« … Du vent ! » : recenser les violences exercées sur la parole

Le vent, c’est d’abord la violence exercée par la doxa, par les courants de pensée dominants qui s’infiltrent au sein même du langage. C’était l’un des sens courants, en latin, du pluriel venti que celui de « tendances, influences, courants d’opinion ». Aujourd’hui encore : « aller dans le sens du vent » a une signification très proche de celle de « hurler avec les loups ». Le vent, qui contraint les arbres à constamment « secouer la tête », les condamne à une succession apparente d’« affirmations » et de « dénégations » qui n’est pas de leur fait : « Excusez-nous, semblent nous répondre les arbres. Ce n’est rien du tout : c’est le vent ». Et Ponge leur prête alors la question même qu’il posait au seuil de « Fautrier » : « Que faire, sinon hurler avec ce loup, ou tempêter avec lui ? » (NNR II, II, 1194).

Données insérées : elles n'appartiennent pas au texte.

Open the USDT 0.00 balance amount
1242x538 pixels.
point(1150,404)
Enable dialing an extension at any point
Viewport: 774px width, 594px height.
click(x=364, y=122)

Ces courants d’opinions – ou courants d’air – aussi puissants qu’éphémères sont sujets à renversements constants, d’où la condamnation des arbres à subir une agitation continuelle, à la fois vaine (« tout ce remue-ménage, ce ballet, ce sabbat ») (ibid., 1195) et brutalisante. Cependant, Ponge y insiste, la brutalité subie par l’arbre ne va pas sans rencontrer de résistance : « Non, petit vent, grand vent, tu ne me feras pas prendre ton parti, si fort que je puisse me sentir souffleté, malmené, chahuté, transporté… sans changer de place ! » (ibid., 1195 et 1194). Si « tourner à tous les vents » est le symbole même de l’inconstance, l’arbre, par son enracinement, est capable, au contraire de la girouette, d’opposer au vent une résistance passive.

Le vent est aussi un symbole poétique – imposé par la tradition et donc violent à ce titre –, celui de l’inspiration, dont l’essence serait d’être extérieure à l’homme, et empreinte d’une transcendance que Ponge, précisément, récuse de toutes ses forces :

‘J’en sais qui feraient l’éloge du vent.
Ceux qui se sentent, disent-ils, sous le vent, celui de l’inspiration, par exemple.
Ils sont enchantés de cet emportement hors de toute raison (…), de cette coiffure en coup de vent, de ces grands airs, (…), de cette indépendance, qu’ils disent (…).
Pauvres jouets d’un mesquin météore, d’un météore de rien du tout.
Ceux-là aiment se sentir malmenés (...) : ce sont de petits masochistes (ibid., 1197)481. ’

Avec ce terme de masochiste, Ponge retrouve son vieux combat en faveur de l’indépendance de l’homme. En effet, derrière l’inspiration venue d’ailleurs, c’est la transcendance qui est visée. En dernier ressort, l’essence de la violence du vent c’est que, toute extérieure à l’homme, elle prétend en être la manifestation transcendante : ce « puissant souffle venant de l’extérieur à l’homme » (ibid., 1195), c’est le souffle de l’esprit, c’est donc le Verbe divin. Face à cette figure sacrée imposée par la tradition, Ponge renoue avec la violence verbale qui était déjà la sienne pendant la guerre dans ses prises de position anti-religieuses : « "L’esprit, disent-ils, souffle où il veut ! " – A mon cul… » (ibid., 1197). A la conception du vent comme souffle de l’esprit, il oppose la conception païenne482 du vent comme force élémentaire qui appartient aux Titans et se caractérise par sa violence et son aveuglement.

Notes
481.

Ibid., p. 1197. La notice du texte précise qu’« au moment de la rédaction de ce texte (août 1945), l’œuvre de Saint-John Perse, Vents, n’est pas encore parue (Gallimard, 1946) » (OC II, note 7 p. 1695). On aurait pu en effet penser que ce poète, pour lequel Ponge n’a que sarcasmes, était précisément visé par ce passage. Peut-être l’est-il tout de même, au cas où Ponge, de ce recueil non encore paru, aurait toutefois déjà …eu vent.

482.

Il se place dans la lignée de Lucrèce, l’un de ses principaux modèles. Le livre premier du De Natura Rerum comporte une description des assauts du vent, «fléau des forêts » (De Natura Rerum, Traduction de Henri Clouard, GF Flammarion, 1964, p. 26).